ACTION ITEM:
Retype every line below precisely as it appears.

*** Opening of EXERCISE MATERIALS ***

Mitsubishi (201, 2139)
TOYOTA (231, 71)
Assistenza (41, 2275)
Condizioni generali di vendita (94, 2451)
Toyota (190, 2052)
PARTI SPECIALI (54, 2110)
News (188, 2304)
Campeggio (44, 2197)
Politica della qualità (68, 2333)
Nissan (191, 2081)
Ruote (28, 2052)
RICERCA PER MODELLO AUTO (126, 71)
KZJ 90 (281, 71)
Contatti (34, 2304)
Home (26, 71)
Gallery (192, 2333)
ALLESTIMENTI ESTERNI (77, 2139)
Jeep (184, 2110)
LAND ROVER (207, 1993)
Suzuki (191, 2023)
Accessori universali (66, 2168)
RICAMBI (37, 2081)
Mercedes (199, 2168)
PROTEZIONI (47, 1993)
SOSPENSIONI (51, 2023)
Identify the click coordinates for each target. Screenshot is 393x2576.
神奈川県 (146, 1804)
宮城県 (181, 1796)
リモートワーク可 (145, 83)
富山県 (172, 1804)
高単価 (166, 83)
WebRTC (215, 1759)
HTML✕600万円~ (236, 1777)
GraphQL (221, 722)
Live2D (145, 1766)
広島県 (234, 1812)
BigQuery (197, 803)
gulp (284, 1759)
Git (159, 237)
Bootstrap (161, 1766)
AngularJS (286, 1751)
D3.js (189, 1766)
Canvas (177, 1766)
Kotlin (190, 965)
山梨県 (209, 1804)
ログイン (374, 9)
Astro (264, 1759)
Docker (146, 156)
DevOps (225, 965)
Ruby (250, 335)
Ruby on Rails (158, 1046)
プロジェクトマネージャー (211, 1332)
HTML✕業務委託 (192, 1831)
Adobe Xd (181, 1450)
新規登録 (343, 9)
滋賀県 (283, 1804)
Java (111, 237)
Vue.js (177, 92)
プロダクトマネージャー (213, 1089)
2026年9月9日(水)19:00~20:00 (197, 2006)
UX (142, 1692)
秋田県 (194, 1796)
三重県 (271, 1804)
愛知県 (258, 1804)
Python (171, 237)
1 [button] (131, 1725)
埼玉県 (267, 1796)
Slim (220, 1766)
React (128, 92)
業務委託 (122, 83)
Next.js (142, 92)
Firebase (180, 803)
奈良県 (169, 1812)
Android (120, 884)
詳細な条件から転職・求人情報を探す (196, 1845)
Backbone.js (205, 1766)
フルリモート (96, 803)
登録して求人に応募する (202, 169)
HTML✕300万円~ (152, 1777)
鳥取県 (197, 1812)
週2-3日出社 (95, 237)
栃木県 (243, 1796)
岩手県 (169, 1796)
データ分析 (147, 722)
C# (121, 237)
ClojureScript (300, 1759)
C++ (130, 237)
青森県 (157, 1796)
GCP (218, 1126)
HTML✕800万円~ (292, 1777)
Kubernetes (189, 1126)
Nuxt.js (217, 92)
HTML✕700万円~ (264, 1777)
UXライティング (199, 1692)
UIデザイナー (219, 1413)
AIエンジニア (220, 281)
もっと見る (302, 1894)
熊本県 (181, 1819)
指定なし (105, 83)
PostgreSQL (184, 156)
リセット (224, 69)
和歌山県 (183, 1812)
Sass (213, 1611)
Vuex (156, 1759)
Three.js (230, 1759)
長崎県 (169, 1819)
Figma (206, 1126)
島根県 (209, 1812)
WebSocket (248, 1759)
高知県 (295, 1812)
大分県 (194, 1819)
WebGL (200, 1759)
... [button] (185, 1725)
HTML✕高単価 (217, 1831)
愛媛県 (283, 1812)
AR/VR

*** Close of EXERCISE MATERIALS ***

SOLUTION TO THE PROBLEM:
Mitsubishi (201, 2139)
TOYOTA (231, 71)
Assistenza (41, 2275)
Condizioni generali di vendita (94, 2451)
Toyota (190, 2052)
PARTI SPECIALI (54, 2110)
News (188, 2304)
Campeggio (44, 2197)
Politica della qualità (68, 2333)
Nissan (191, 2081)
Ruote (28, 2052)
RICERCA PER MODELLO AUTO (126, 71)
KZJ 90 (281, 71)
Contatti (34, 2304)
Home (26, 71)
Gallery (192, 2333)
ALLESTIMENTI ESTERNI (77, 2139)
Jeep (184, 2110)
LAND ROVER (207, 1993)
Suzuki (191, 2023)
Accessori universali (66, 2168)
RICAMBI (37, 2081)
Mercedes (199, 2168)
PROTEZIONI (47, 1993)
SOSPENSIONI (51, 2023)
Identify the click coordinates for each target. Screenshot is 393x2576.
神奈川県 (146, 1804)
宮城県 (181, 1796)
リモートワーク可 (145, 83)
富山県 (172, 1804)
高単価 (166, 83)
WebRTC (215, 1759)
HTML✕600万円~ (236, 1777)
GraphQL (221, 722)
Live2D (145, 1766)
広島県 (234, 1812)
BigQuery (197, 803)
gulp (284, 1759)
Git (159, 237)
Bootstrap (161, 1766)
AngularJS (286, 1751)
D3.js (189, 1766)
Canvas (177, 1766)
Kotlin (190, 965)
山梨県 (209, 1804)
ログイン (374, 9)
Astro (264, 1759)
Docker (146, 156)
DevOps (225, 965)
Ruby (250, 335)
Ruby on Rails (158, 1046)
プロジェクトマネージャー (211, 1332)
HTML✕業務委託 (192, 1831)
Adobe Xd (181, 1450)
新規登録 (343, 9)
滋賀県 (283, 1804)
Java (111, 237)
Vue.js (177, 92)
プロダクトマネージャー (213, 1089)
2026年9月9日(水)19:00~20:00 (197, 2006)
UX (142, 1692)
秋田県 (194, 1796)
三重県 (271, 1804)
愛知県 (258, 1804)
Python (171, 237)
1 [button] (131, 1725)
埼玉県 (267, 1796)
Slim (220, 1766)
React (128, 92)
業務委託 (122, 83)
Next.js (142, 92)
Firebase (180, 803)
奈良県 (169, 1812)
Android (120, 884)
詳細な条件から転職・求人情報を探す (196, 1845)
Backbone.js (205, 1766)
フルリモート (96, 803)
登録して求人に応募する (202, 169)
HTML✕300万円~ (152, 1777)
鳥取県 (197, 1812)
週2-3日出社 (95, 237)
栃木県 (243, 1796)
岩手県 (169, 1796)
データ分析 (147, 722)
C# (121, 237)
ClojureScript (300, 1759)
C++ (130, 237)
青森県 (157, 1796)
GCP (218, 1126)
HTML✕800万円~ (292, 1777)
Kubernetes (189, 1126)
Nuxt.js (217, 92)
HTML✕700万円~ (264, 1777)
UXライティング (199, 1692)
UIデザイナー (219, 1413)
AIエンジニア (220, 281)
もっと見る (302, 1894)
熊本県 (181, 1819)
指定なし (105, 83)
PostgreSQL (184, 156)
リセット (224, 69)
和歌山県 (183, 1812)
Sass (213, 1611)
Vuex (156, 1759)
Three.js (230, 1759)
長崎県 (169, 1819)
Figma (206, 1126)
島根県 (209, 1812)
WebSocket (248, 1759)
高知県 (295, 1812)
大分県 (194, 1819)
WebGL (200, 1759)
... [button] (185, 1725)
HTML✕高単価 (217, 1831)
愛媛県 (283, 1812)
AR/VR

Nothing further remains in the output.